En el otro extremo, y así lo estamos detectando en los debates que en estos últimos días se están abriendo sobre la necesidad de que puedan salir a la calle o en la enorme controversia que están generando las medidas relacionadas con el curso escolar, nos encontramos con los niños y con las niñas. Esos sujetos de derechos a los que el ordenamiento nunca sabe bien cómo tratar, y a los que con frecuencia olvidamos también en un mundo de adultos en el que la mayoría de edad parece ser una barrera mágica que nos permite configurar versiones distintas de la dignidad. Las personas menores de edad, que son objeto de una limitadísima atención en nuestra Constitución (art. 39.4), a pesar de los tratados internacionales y de la sucesivas leyes que en nuestro país hemos aprobado teniendo presente su interés superior, siguen siendo considerados ciudadanía de segunda, absolutamente invisibilizados entre unas políticas excesivamente paternalistas y otras que no tienen presente la compleja y diversa realidad de quienes no hayan llegado a la mayoría de edad. Todo ello además en el contexto de unas sociedades en las que tenerlos se mueve entre el lujo que representan para una mayoría y la satisfacción de un supuesto deseo, el de ser padres y madres, que una vez satisfecho no siempre se traduce en un ejercicio corresponsable de educación y cuidados.

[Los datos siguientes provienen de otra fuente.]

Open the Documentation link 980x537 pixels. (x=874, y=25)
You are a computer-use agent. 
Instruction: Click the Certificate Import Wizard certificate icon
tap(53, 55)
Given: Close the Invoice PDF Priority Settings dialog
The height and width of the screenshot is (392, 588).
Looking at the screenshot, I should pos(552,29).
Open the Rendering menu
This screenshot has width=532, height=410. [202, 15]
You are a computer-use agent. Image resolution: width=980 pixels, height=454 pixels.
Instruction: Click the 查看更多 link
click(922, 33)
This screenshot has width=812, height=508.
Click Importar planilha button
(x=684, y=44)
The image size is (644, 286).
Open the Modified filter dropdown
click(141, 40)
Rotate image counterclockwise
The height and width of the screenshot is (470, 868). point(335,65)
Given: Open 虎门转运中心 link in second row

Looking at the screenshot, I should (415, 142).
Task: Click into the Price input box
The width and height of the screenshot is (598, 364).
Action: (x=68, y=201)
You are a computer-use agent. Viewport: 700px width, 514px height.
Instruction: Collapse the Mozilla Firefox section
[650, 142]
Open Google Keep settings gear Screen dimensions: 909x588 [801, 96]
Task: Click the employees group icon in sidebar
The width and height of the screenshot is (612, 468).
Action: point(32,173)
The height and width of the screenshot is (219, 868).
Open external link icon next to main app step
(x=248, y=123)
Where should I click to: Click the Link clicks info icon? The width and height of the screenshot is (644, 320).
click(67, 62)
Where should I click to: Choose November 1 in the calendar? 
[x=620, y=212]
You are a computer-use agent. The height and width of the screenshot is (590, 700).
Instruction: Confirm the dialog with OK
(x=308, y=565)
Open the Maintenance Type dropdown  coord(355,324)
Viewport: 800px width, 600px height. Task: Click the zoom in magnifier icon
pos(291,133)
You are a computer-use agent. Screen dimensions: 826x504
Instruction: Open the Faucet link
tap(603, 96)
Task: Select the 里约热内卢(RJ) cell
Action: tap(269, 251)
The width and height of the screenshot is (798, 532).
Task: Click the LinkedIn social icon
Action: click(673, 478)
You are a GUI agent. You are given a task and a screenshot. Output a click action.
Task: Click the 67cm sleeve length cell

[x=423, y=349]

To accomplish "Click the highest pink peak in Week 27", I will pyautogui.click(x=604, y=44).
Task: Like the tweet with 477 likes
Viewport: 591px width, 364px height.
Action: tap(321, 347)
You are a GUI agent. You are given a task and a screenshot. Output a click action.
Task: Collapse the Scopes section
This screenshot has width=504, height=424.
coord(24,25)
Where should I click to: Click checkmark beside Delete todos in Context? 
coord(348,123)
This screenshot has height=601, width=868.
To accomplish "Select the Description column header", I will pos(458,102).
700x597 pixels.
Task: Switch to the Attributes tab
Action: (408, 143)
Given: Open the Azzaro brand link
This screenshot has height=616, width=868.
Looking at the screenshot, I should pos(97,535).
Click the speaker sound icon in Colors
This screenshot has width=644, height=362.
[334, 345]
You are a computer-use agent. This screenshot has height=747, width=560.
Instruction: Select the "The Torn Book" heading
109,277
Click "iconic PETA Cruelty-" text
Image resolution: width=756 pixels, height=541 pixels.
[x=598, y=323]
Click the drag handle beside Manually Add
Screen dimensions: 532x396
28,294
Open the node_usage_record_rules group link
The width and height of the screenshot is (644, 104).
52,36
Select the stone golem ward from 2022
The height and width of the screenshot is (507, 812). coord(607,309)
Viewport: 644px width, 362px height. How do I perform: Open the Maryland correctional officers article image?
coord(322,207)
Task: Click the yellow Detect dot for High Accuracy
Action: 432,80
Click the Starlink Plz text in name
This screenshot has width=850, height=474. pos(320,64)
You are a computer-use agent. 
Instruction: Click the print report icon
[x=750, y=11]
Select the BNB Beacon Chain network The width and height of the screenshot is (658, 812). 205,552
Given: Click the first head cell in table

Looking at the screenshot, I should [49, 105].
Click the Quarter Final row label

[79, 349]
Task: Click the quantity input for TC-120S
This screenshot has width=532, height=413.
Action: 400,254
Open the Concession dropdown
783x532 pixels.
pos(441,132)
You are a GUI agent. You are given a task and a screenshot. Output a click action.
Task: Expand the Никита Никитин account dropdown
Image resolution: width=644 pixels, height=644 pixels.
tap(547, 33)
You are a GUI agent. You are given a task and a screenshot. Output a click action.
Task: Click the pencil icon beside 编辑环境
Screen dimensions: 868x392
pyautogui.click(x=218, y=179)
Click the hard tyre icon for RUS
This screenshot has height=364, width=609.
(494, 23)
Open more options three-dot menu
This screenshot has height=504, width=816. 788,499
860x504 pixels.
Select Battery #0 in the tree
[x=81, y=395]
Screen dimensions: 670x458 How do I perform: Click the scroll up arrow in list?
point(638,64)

De alguna manera, pues, las personas menores y las mayores nos están poniendo delante del espejo el rostro más cruel no solo de unas políticas públicas y de unos gobiernos cegados por las leyes del mercado, sino también el de nosotros mismos. Tan centrados durante todo este tiempo en nuestro presente de acomodados demócratas que fácilmente olvidamos el niño que fuimos, de la misma manera que no quisimos pensar en el mayor que irremediablemente, y si tenemos la suerte de que ningún virus nos mate, llegaremos a ser. Sin habernos dado cuenta de que sin unos ni otros reducimos la democracia a un simulacro en el que la igualdad y la dignidad apenas si son cínicos argumentos en manos de los que un día, aunque nos pese, también llegaremos a viejos.